((
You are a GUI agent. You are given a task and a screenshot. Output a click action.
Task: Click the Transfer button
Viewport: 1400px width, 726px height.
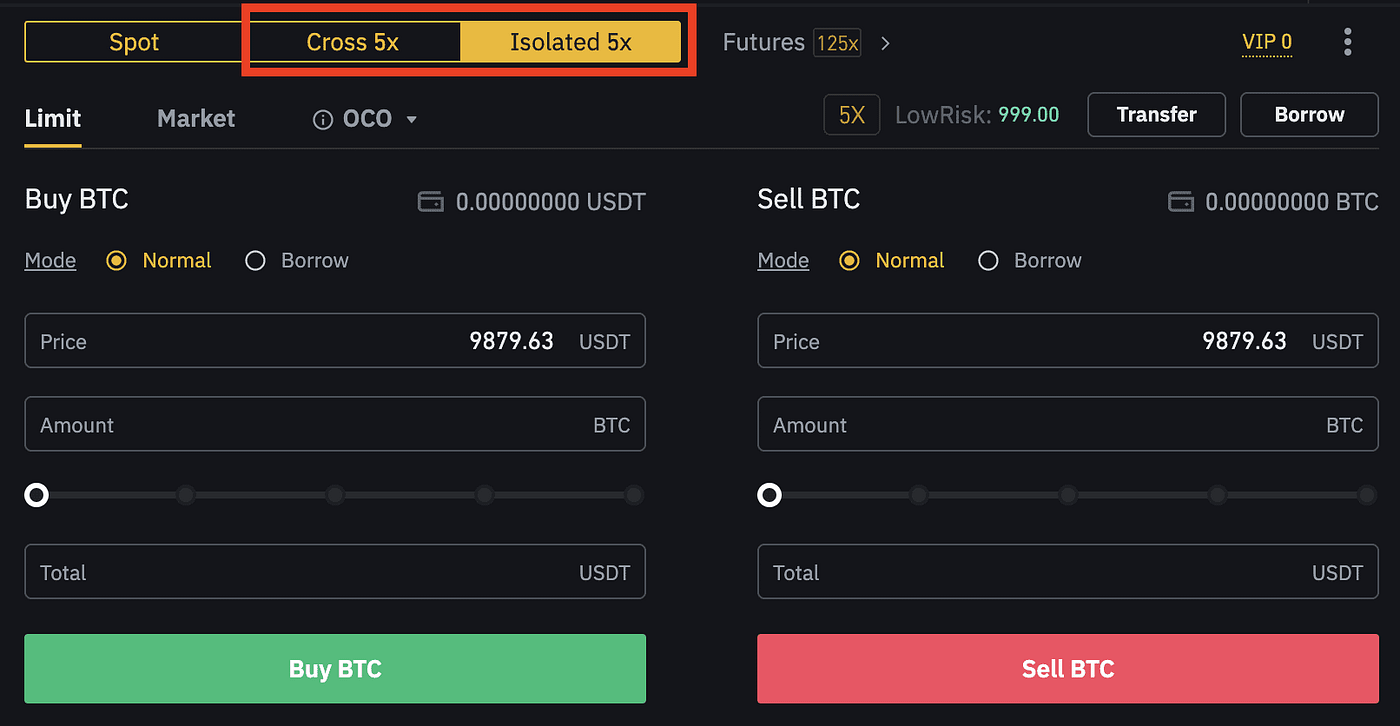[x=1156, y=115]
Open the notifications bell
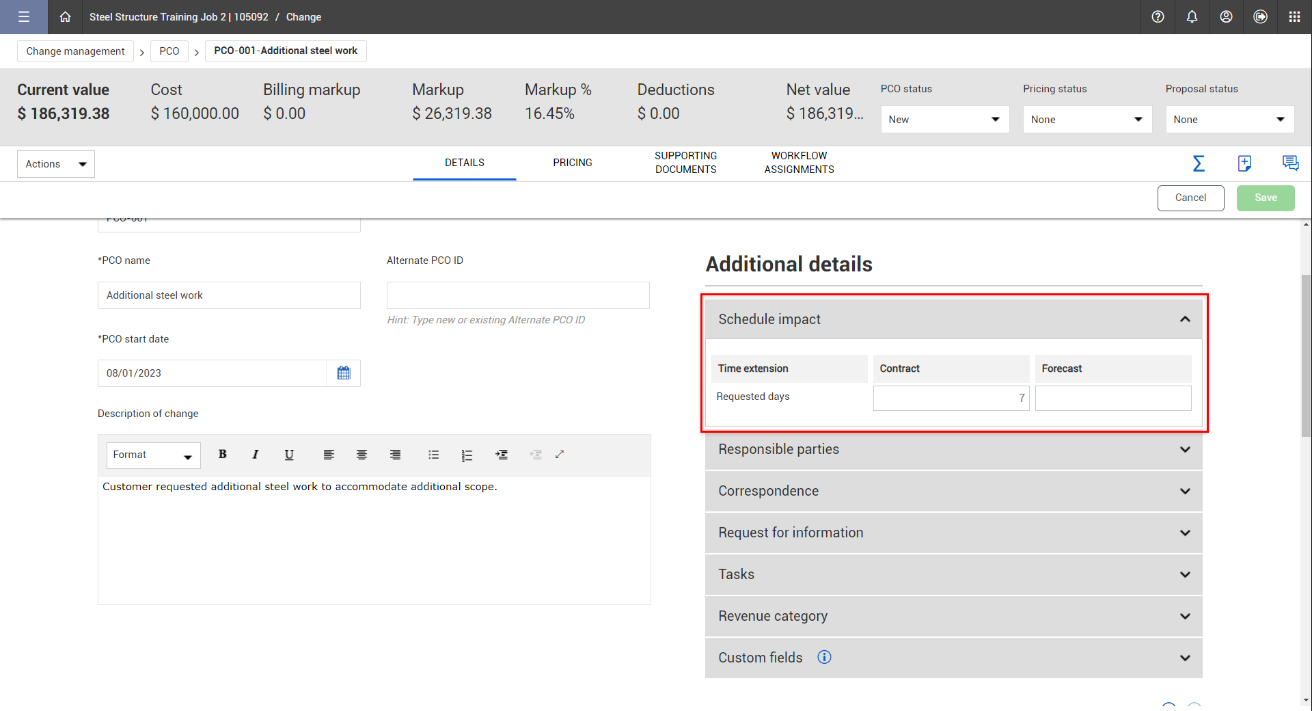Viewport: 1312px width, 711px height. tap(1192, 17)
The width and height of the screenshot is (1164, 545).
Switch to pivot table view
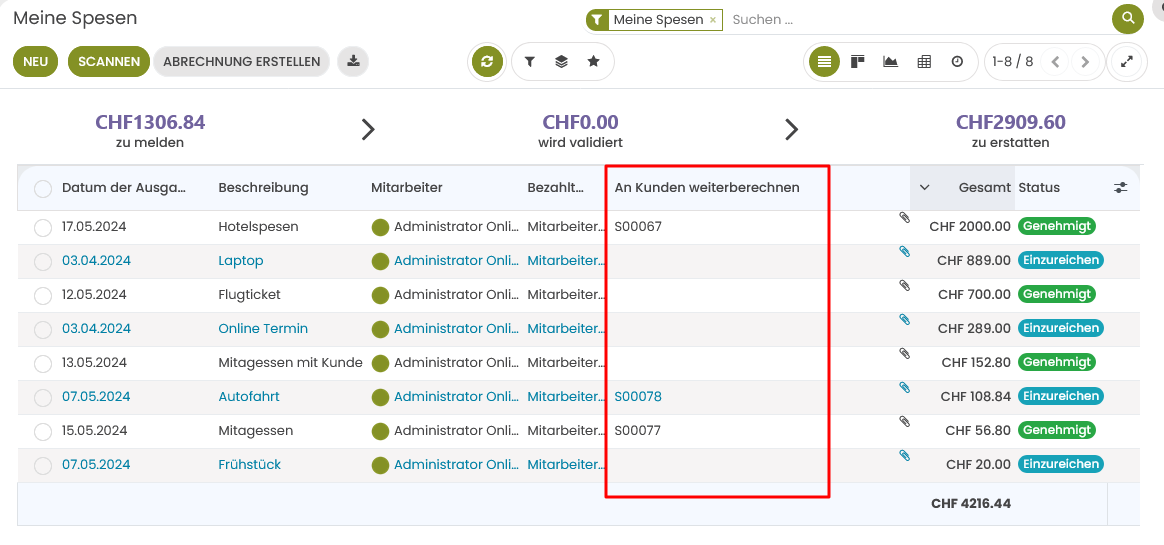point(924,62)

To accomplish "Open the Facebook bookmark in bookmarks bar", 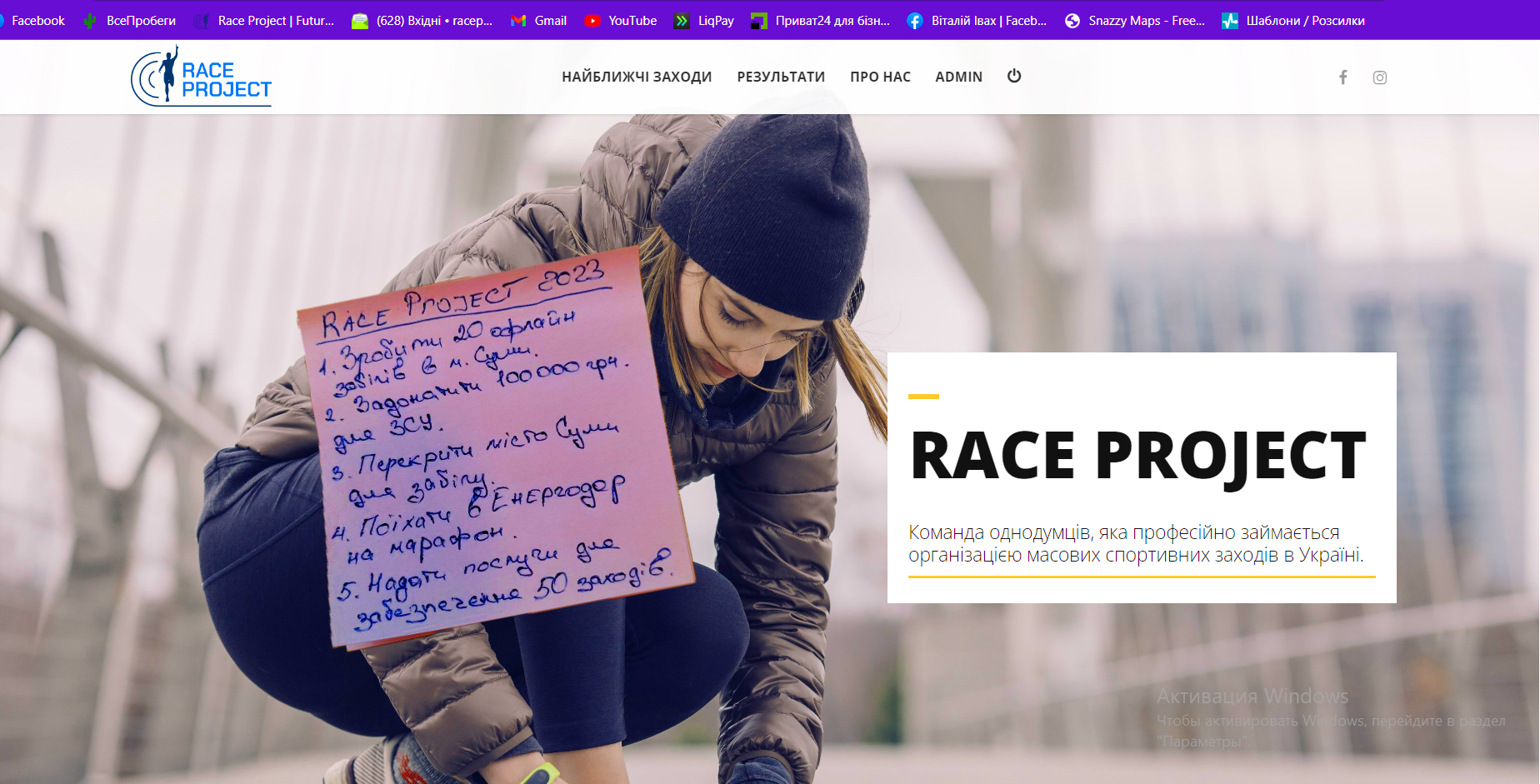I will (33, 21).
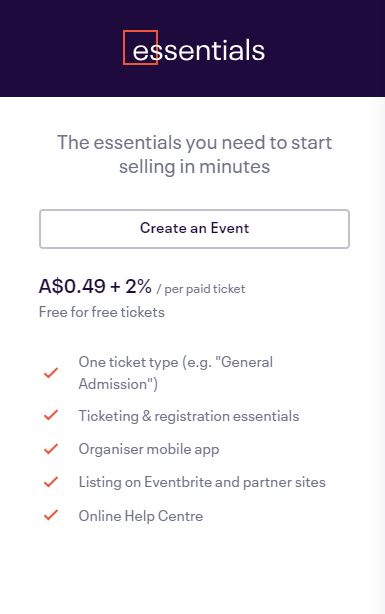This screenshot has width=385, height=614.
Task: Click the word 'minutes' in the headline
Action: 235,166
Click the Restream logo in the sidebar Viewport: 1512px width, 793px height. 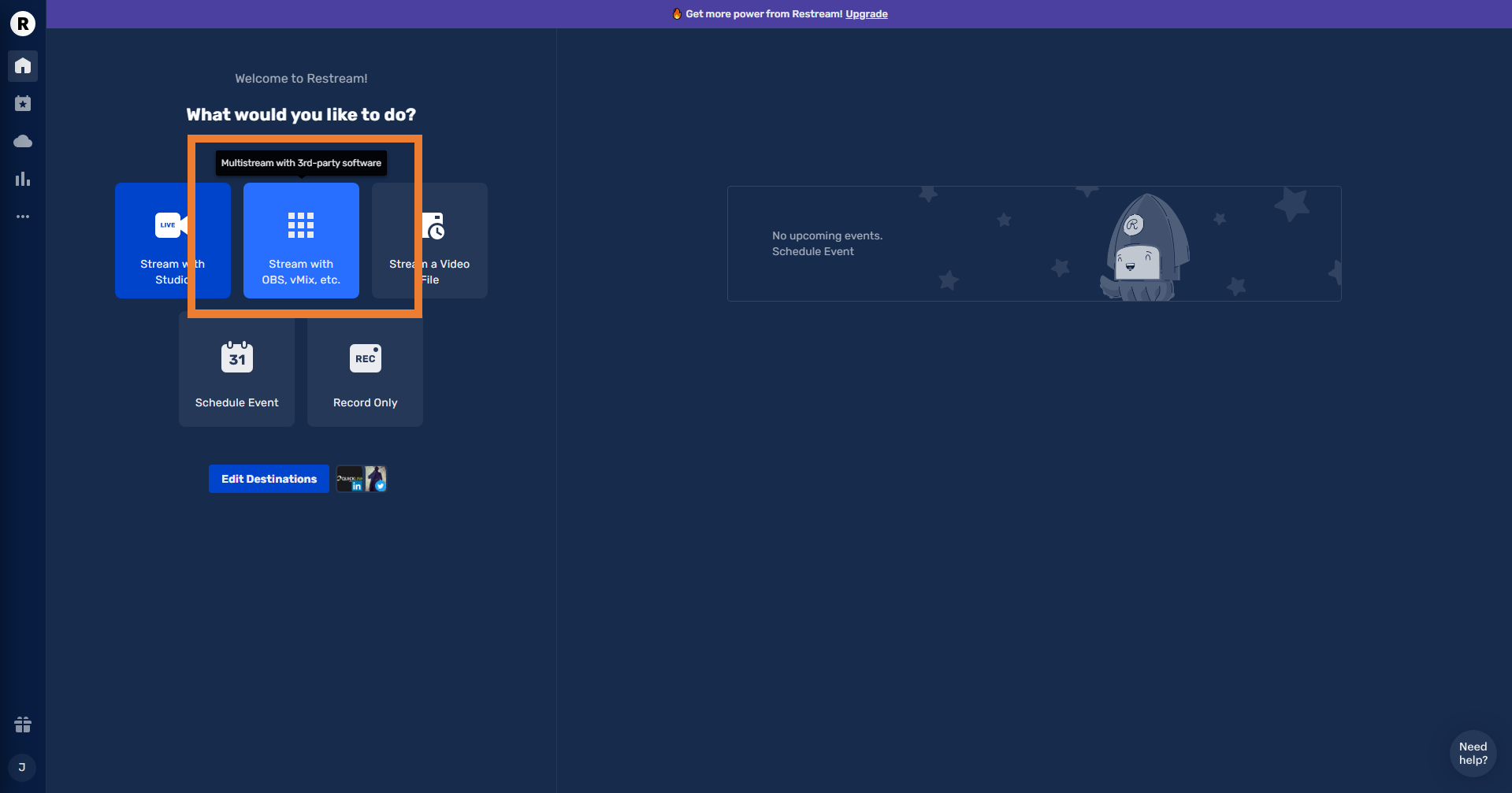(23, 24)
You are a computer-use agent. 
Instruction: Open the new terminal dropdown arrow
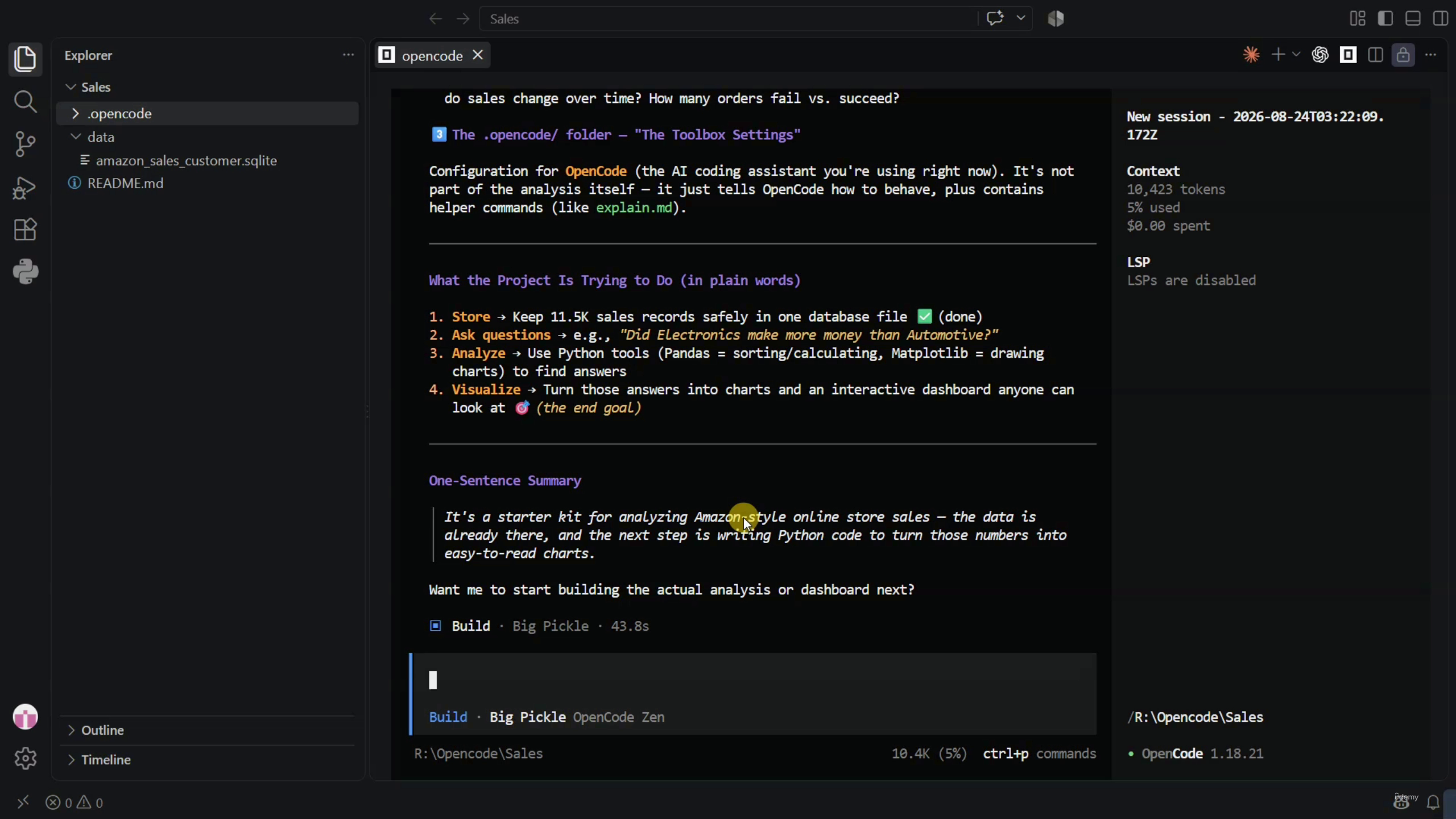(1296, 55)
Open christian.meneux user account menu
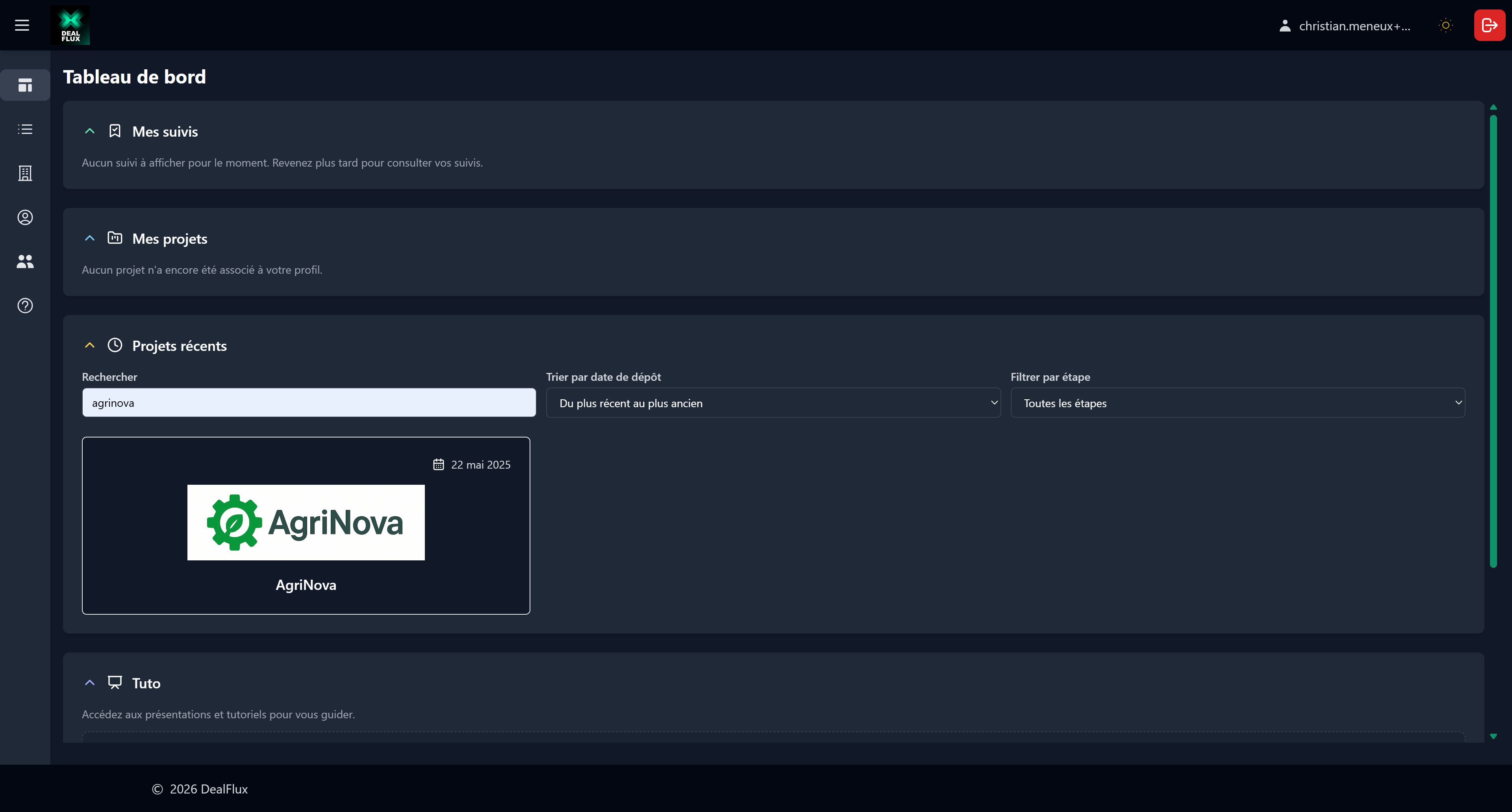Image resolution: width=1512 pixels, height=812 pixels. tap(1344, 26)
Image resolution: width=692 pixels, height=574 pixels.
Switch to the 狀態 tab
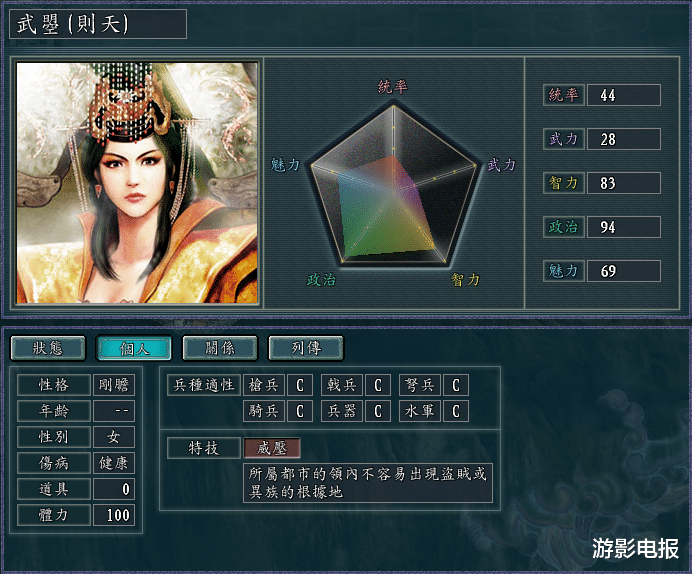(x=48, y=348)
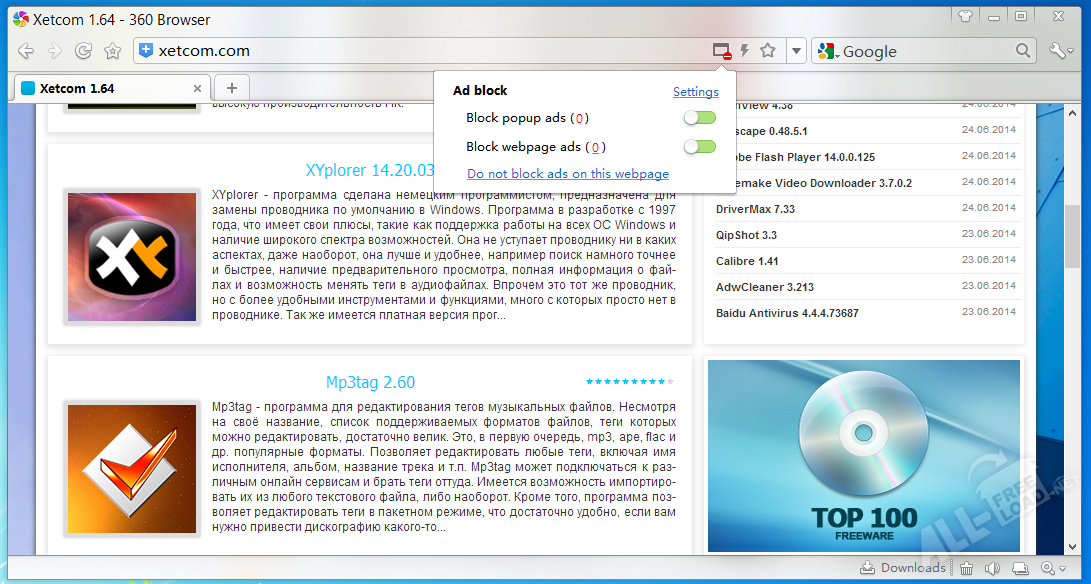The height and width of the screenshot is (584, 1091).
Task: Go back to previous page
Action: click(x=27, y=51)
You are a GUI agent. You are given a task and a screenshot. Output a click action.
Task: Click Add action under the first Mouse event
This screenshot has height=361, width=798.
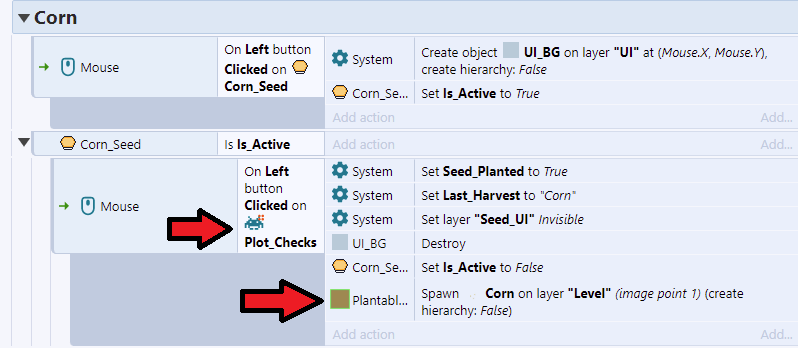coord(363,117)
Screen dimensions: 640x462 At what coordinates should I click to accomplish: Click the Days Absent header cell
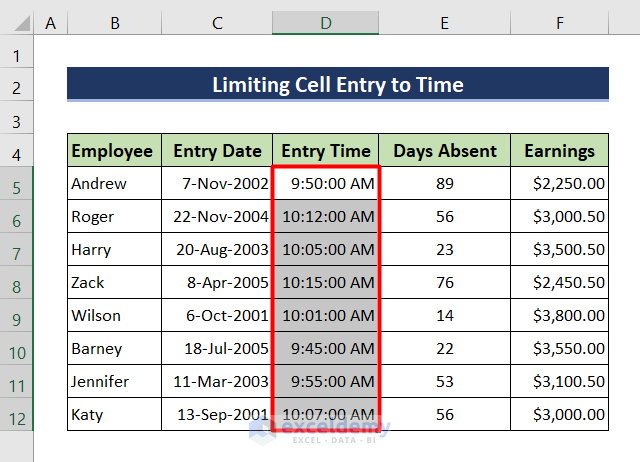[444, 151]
))
• [DO THIS]
Please return the material verbatim, from the line containing "You are a computer-use agent." through the last line of the material, both included. Leave out the pictures.

• [WRITTEN SOLUTION]
You are a computer-use agent. 
Instruction: Open the new terminal dropdown arrow
(1296, 55)
Open christian.meneux user account menu
Image resolution: width=1512 pixels, height=812 pixels. tap(1344, 26)
Image resolution: width=692 pixels, height=574 pixels.
Switch to the 狀態 tab
(x=48, y=348)
The height and width of the screenshot is (584, 1091).
Task: Go back to previous page
Action: click(x=27, y=51)
You are a GUI agent. You are given a task and a screenshot. Output a click action.
Task: Click Add action under the first Mouse event
This screenshot has height=361, width=798.
coord(363,117)
Screen dimensions: 640x462 At what coordinates should I click to accomplish: Click the Days Absent header cell
[444, 151]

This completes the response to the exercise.